------ Dataset excerpts

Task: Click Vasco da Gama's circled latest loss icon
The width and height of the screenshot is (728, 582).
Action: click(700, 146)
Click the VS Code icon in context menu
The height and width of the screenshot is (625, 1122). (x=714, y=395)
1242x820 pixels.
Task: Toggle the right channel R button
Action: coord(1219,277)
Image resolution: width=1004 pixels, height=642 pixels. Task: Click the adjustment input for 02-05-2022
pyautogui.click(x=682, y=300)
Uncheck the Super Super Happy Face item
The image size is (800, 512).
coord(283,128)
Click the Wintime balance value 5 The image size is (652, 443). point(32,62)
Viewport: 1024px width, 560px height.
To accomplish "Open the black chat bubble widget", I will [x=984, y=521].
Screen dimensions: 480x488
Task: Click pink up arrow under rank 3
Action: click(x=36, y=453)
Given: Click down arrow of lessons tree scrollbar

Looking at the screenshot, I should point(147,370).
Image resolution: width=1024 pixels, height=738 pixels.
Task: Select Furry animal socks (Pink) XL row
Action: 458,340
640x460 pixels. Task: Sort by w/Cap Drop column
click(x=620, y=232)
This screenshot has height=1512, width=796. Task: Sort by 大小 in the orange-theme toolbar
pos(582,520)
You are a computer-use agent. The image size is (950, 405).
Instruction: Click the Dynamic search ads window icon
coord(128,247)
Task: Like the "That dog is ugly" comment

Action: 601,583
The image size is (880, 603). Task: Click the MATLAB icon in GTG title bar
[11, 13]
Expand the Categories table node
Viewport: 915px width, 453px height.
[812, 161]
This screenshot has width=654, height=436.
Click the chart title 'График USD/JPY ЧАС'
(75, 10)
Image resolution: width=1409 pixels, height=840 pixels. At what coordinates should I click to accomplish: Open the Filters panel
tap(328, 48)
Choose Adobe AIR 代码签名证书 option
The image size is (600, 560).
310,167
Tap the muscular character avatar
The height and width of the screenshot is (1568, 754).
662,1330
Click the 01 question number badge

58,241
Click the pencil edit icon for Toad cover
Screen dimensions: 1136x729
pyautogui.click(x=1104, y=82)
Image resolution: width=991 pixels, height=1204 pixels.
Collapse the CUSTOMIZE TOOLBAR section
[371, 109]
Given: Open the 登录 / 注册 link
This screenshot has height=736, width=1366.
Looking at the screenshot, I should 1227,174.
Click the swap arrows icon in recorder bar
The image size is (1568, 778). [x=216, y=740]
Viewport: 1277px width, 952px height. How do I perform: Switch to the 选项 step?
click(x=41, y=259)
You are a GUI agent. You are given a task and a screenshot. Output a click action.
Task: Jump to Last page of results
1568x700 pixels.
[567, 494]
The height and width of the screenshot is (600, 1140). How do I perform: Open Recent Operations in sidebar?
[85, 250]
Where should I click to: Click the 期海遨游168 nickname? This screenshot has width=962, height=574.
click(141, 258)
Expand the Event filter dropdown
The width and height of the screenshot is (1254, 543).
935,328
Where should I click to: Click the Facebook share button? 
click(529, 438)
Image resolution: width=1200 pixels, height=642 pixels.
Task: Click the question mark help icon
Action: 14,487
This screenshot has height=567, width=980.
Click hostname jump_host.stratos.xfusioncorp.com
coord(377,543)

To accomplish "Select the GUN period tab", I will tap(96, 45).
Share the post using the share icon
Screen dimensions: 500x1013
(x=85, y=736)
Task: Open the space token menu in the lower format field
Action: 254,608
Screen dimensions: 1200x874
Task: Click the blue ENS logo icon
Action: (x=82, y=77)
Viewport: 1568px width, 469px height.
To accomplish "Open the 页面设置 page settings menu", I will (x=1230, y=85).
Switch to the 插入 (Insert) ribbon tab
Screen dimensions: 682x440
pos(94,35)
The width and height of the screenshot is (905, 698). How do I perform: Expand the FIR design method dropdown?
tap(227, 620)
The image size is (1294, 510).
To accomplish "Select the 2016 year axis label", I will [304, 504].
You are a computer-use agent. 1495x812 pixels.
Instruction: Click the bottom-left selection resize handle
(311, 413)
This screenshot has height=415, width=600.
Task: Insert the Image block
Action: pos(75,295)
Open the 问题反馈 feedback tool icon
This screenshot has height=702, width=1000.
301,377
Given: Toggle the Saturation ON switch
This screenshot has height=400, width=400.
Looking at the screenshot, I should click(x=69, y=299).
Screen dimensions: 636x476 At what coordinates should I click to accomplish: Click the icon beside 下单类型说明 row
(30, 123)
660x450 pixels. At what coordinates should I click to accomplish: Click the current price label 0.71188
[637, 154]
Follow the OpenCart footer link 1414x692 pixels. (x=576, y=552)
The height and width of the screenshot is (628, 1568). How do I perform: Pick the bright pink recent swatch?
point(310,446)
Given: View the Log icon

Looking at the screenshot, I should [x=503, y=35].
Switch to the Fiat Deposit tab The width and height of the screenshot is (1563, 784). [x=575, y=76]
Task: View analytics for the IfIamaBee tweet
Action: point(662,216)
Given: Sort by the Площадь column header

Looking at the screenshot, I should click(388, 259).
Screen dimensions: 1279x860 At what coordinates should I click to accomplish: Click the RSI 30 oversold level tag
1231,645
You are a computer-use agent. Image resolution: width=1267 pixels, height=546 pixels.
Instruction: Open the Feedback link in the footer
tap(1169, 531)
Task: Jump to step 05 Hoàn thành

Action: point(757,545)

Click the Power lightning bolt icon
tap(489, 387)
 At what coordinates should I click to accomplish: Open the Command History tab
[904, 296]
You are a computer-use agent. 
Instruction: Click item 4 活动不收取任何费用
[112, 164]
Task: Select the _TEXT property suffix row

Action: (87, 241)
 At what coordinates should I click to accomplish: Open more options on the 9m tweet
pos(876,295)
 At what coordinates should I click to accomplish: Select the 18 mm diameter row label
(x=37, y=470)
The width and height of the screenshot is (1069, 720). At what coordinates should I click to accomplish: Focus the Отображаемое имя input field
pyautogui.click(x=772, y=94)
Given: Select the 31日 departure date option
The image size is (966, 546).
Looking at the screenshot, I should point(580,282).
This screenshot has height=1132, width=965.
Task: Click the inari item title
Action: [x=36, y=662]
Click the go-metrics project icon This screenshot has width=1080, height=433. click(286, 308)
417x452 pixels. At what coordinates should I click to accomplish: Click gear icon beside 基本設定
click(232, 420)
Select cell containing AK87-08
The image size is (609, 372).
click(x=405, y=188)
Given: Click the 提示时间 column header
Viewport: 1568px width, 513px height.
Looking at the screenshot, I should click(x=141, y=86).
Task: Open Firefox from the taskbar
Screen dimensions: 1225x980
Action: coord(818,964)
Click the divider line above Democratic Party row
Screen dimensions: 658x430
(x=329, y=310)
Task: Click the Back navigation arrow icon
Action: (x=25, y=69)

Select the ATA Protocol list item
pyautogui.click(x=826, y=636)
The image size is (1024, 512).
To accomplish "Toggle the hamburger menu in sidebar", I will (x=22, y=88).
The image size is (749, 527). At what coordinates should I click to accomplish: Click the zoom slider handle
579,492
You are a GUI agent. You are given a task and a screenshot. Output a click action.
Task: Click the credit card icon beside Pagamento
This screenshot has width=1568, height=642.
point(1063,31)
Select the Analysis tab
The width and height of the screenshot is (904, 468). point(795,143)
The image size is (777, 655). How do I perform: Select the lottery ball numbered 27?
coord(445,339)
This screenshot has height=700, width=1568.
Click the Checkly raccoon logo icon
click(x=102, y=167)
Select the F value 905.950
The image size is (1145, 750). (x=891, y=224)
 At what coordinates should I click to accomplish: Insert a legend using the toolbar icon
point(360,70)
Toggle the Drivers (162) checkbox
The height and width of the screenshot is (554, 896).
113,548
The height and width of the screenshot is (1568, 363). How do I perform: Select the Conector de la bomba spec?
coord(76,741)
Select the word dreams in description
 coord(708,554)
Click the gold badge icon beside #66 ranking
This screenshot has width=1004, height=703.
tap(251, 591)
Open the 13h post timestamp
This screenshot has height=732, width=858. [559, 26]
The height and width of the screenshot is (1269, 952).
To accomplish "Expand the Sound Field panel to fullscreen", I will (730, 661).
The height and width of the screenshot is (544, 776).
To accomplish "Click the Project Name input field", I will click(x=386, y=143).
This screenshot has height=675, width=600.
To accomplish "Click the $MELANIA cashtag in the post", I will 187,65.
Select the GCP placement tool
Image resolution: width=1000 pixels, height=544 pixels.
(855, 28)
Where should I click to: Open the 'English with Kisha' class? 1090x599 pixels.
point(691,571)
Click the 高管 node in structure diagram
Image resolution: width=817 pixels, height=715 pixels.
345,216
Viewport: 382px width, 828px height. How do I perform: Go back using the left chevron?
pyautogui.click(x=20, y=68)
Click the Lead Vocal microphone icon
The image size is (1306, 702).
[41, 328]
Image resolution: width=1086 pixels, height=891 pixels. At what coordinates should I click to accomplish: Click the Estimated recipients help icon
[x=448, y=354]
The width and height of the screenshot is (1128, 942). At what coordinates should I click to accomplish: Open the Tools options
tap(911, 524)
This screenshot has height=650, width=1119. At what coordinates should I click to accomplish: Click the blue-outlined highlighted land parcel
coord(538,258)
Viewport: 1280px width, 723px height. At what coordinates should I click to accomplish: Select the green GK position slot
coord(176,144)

------------

> **The problem**
Begin with the line that contains "Viewport: 1280px width, 723px" and print each line exactly until the data ends, including the last line.

> **Task output**
Viewport: 1280px width, 723px height. At what coordinates should I click to accomplish: Select the green GK position slot
coord(176,144)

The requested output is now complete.